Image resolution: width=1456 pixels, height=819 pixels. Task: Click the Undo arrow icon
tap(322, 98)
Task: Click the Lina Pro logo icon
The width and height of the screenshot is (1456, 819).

* * *

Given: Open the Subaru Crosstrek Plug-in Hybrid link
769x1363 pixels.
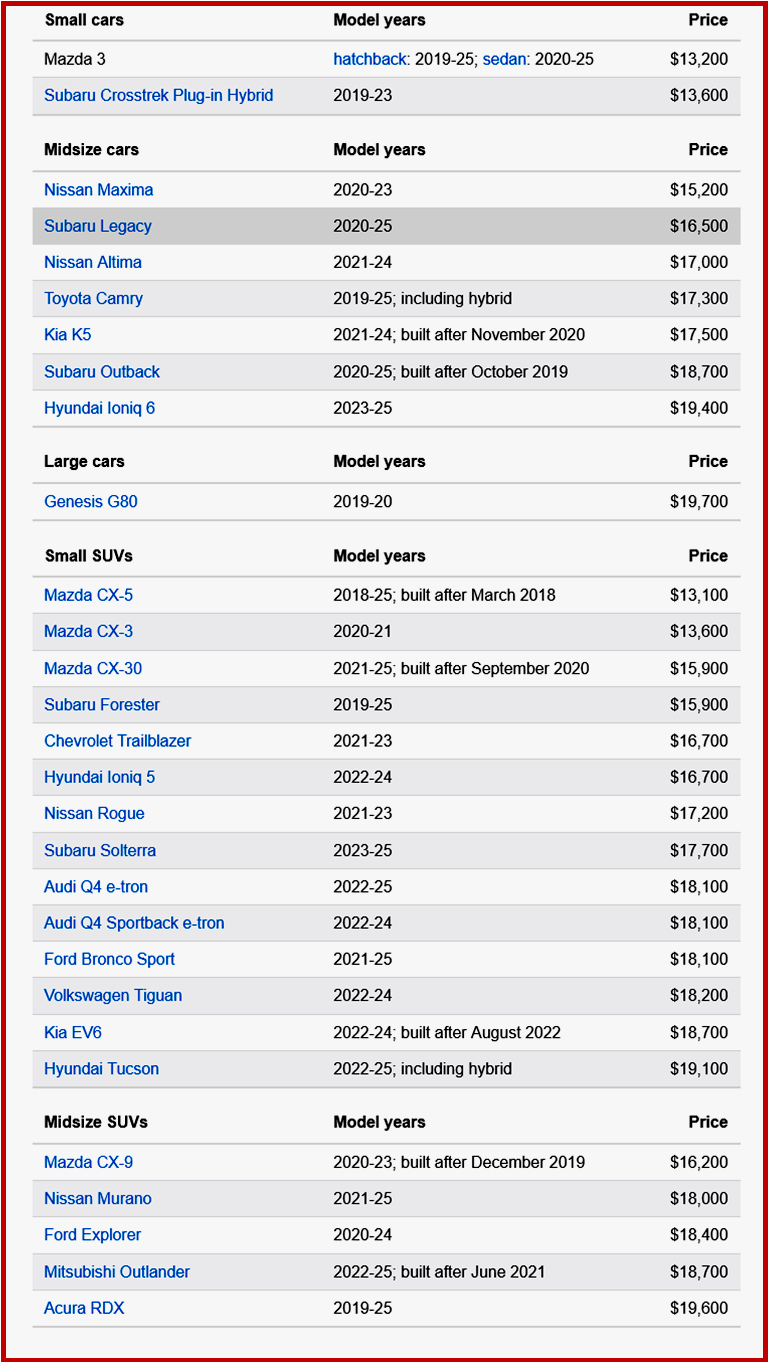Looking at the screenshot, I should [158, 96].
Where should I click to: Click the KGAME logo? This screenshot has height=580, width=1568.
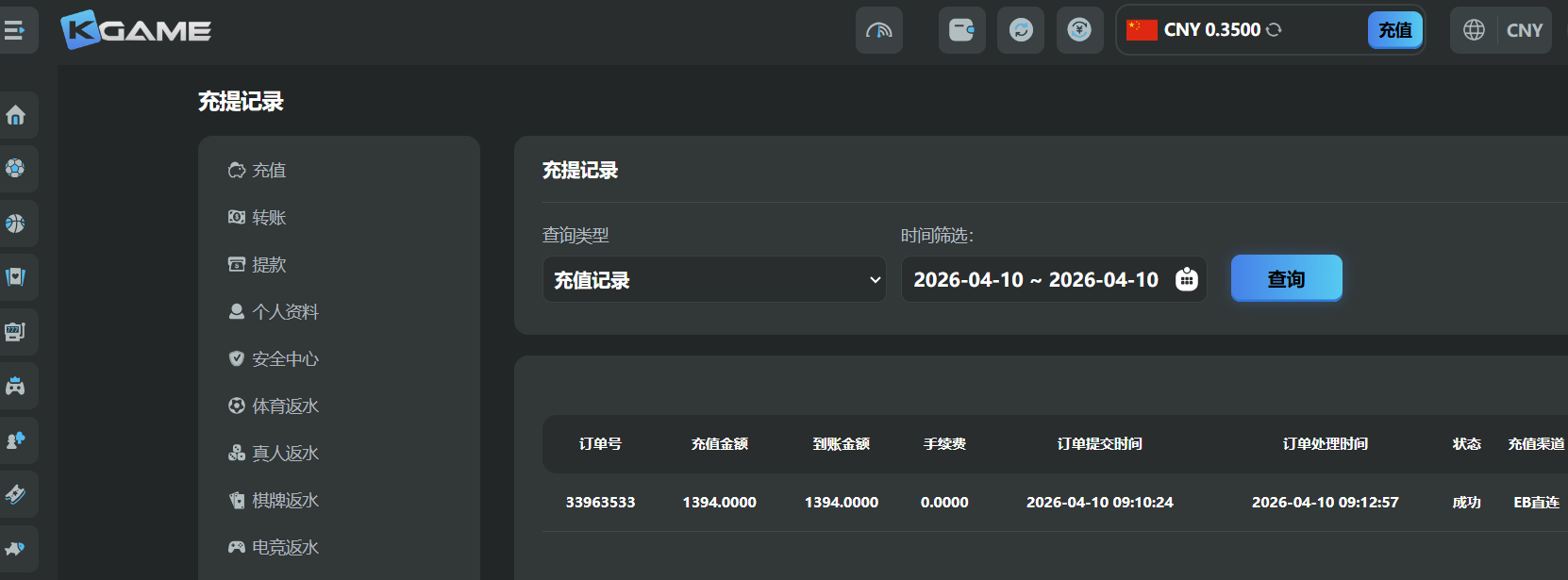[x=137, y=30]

--

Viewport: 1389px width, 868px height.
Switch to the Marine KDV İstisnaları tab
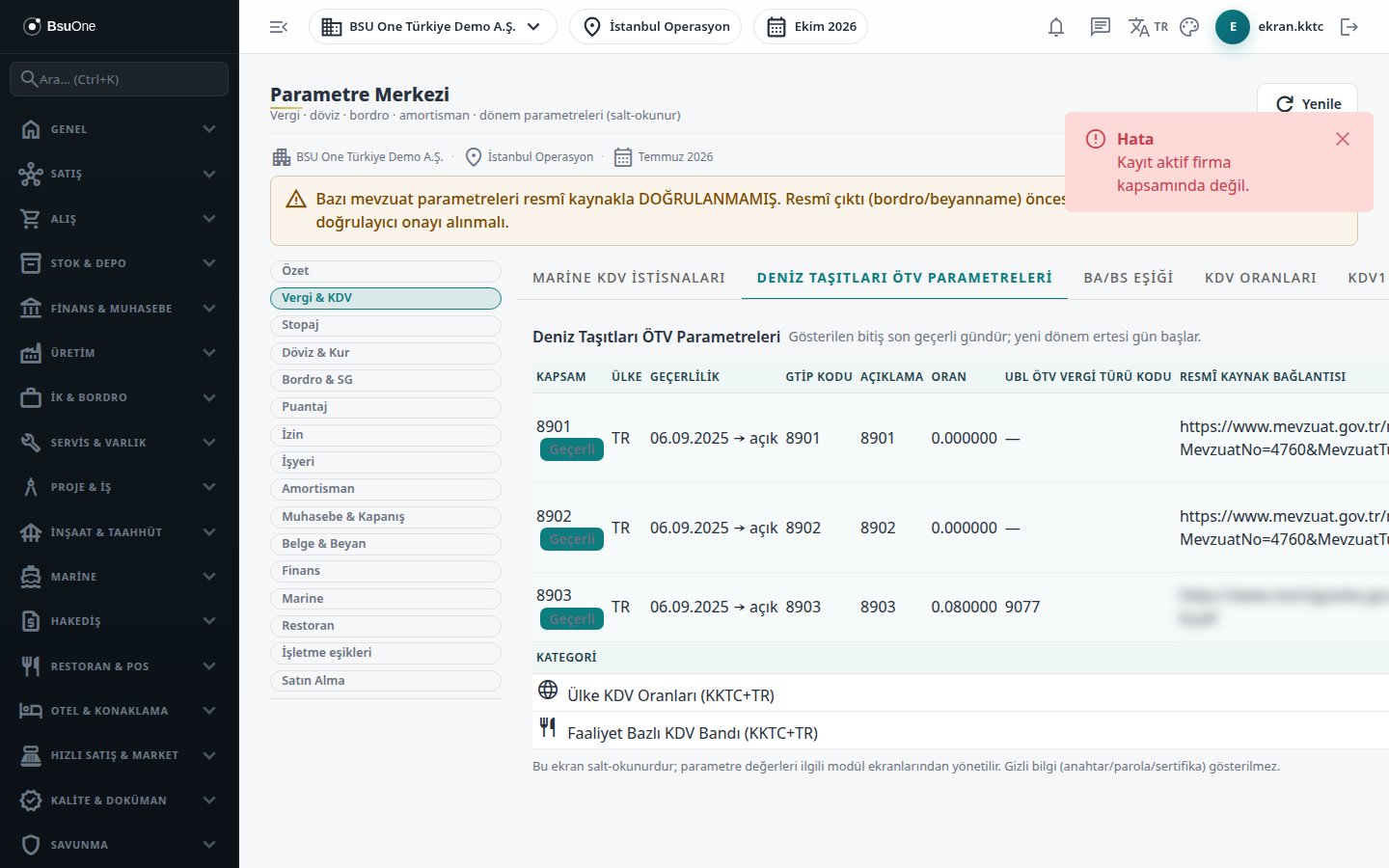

Written request: Rewrite the entries starting with the line with "Where should I" and going on through the line with "[x=137, y=30]" as a two-column CSV with columns request and answer, one row per entry, each field quoted and line breaks replaced by spaces. Leave the pictures out.

Exercise answer:
request,answer
"Where should I click to: Click the KGAME logo? This screenshot has height=580, width=1568.","[x=137, y=30]"